Work instructions:
The records must be returned word for word.

Data to use:
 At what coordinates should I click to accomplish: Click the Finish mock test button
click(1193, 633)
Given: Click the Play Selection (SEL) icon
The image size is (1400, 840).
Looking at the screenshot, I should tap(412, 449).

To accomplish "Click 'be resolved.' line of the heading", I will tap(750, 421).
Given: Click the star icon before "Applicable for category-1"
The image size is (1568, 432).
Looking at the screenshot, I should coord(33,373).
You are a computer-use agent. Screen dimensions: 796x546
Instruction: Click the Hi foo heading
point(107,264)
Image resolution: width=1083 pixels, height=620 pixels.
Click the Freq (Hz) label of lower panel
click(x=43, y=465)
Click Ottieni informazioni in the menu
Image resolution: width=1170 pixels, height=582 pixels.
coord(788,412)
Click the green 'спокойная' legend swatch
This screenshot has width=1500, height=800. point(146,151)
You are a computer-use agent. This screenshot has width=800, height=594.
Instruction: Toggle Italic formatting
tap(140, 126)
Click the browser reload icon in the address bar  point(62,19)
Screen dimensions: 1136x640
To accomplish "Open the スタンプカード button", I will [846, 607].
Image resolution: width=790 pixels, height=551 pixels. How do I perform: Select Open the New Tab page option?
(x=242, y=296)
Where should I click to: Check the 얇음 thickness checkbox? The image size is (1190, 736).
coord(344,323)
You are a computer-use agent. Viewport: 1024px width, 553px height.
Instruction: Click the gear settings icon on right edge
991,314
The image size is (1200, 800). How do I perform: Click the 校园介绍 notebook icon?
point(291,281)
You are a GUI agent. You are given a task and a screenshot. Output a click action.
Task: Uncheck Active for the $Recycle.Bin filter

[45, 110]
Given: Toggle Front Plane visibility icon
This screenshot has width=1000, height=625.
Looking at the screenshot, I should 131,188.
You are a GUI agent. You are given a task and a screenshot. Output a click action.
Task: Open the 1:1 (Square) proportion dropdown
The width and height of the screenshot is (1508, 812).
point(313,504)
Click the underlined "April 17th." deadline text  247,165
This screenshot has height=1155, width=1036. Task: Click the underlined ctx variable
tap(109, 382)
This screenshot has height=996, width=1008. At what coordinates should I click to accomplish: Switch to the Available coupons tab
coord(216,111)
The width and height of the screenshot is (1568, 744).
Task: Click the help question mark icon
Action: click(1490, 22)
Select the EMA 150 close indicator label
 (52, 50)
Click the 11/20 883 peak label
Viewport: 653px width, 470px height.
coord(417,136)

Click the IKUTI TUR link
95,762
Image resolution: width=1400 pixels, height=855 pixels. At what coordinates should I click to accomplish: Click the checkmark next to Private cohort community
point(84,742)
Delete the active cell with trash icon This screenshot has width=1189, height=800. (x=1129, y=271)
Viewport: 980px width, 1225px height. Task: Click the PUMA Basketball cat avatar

Output for this exercise:
 At what coordinates should I click to accomplish: Click the Finish mock test button
click(1193, 633)
Given: Click the Play Selection (SEL) icon
The image size is (1400, 840).
Looking at the screenshot, I should tap(412, 449).

To accomplish "Click 'be resolved.' line of the heading", I will tap(750, 421).
Given: Click the star icon before "Applicable for category-1"
The image size is (1568, 432).
Looking at the screenshot, I should coord(33,373).
You are a computer-use agent. Screen dimensions: 796x546
Instruction: Click the Hi foo heading
point(107,264)
Image resolution: width=1083 pixels, height=620 pixels.
Click the Freq (Hz) label of lower panel
click(x=43, y=465)
Click Ottieni informazioni in the menu
Image resolution: width=1170 pixels, height=582 pixels.
coord(788,412)
Click the green 'спокойная' legend swatch
This screenshot has width=1500, height=800. point(146,151)
You are a computer-use agent. This screenshot has width=800, height=594.
Instruction: Toggle Italic formatting
tap(140, 126)
Click the browser reload icon in the address bar  point(62,19)
Screen dimensions: 1136x640
To accomplish "Open the スタンプカード button", I will [846, 607].
Image resolution: width=790 pixels, height=551 pixels. How do I perform: Select Open the New Tab page option?
(x=242, y=296)
Where should I click to: Check the 얇음 thickness checkbox? The image size is (1190, 736).
coord(344,323)
You are a computer-use agent. Viewport: 1024px width, 553px height.
Instruction: Click the gear settings icon on right edge
991,314
The image size is (1200, 800). How do I perform: Click the 校园介绍 notebook icon?
point(291,281)
You are a GUI agent. You are given a task and a screenshot. Output a click action.
Task: Uncheck Active for the $Recycle.Bin filter

[45, 110]
Given: Toggle Front Plane visibility icon
This screenshot has width=1000, height=625.
Looking at the screenshot, I should 131,188.
You are a GUI agent. You are given a task and a screenshot. Output a click action.
Task: Open the 1:1 (Square) proportion dropdown
The width and height of the screenshot is (1508, 812).
point(313,504)
Click the underlined "April 17th." deadline text  247,165
This screenshot has height=1155, width=1036. Task: Click the underlined ctx variable
tap(109, 382)
This screenshot has height=996, width=1008. At what coordinates should I click to accomplish: Switch to the Available coupons tab
coord(216,111)
The width and height of the screenshot is (1568, 744).
Task: Click the help question mark icon
Action: click(1490, 22)
Select the EMA 150 close indicator label
 (52, 50)
Click the 11/20 883 peak label
Viewport: 653px width, 470px height.
coord(417,136)

Click the IKUTI TUR link
95,762
Image resolution: width=1400 pixels, height=855 pixels. At what coordinates should I click to accomplish: Click the checkmark next to Private cohort community
point(84,742)
Delete the active cell with trash icon This screenshot has width=1189, height=800. (x=1129, y=271)
Viewport: 980px width, 1225px height. Task: Click the PUMA Basketball cat avatar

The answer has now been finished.